** Opening Extracted data block **
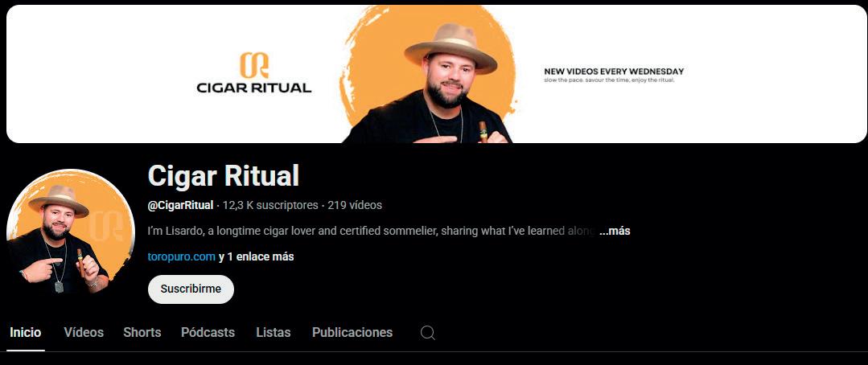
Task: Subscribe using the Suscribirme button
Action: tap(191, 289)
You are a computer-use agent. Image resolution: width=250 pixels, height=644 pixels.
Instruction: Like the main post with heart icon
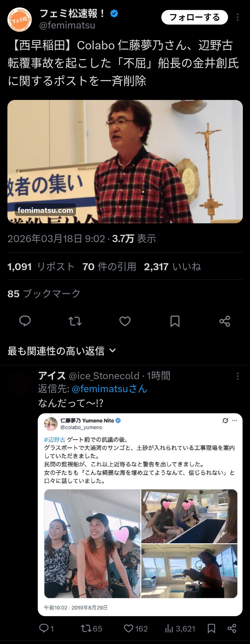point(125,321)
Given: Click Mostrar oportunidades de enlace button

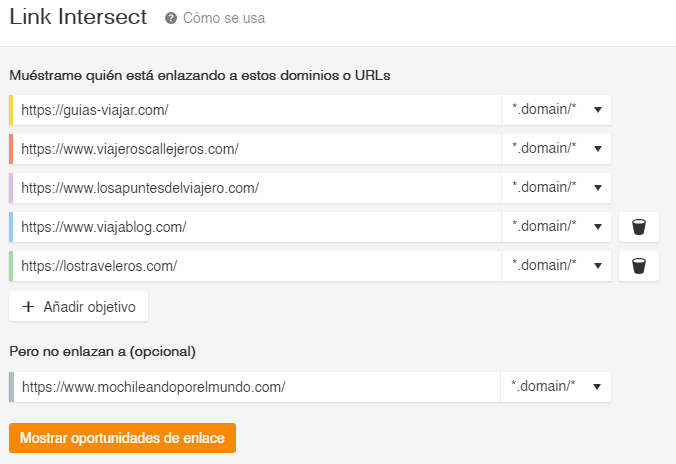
** Closing Extracted data block **
*Task description:*
Retype exactly the lines from the one containing "You are a computer-use" through the last line of the records above, both included, and leave out any pictures.

*Answer to the exercise:*
You are a computer-use agent. Image resolution: width=250 pixels, height=644 pixels.
Instruction: Like the main post with heart icon
point(125,321)
Given: Click Mostrar oportunidades de enlace button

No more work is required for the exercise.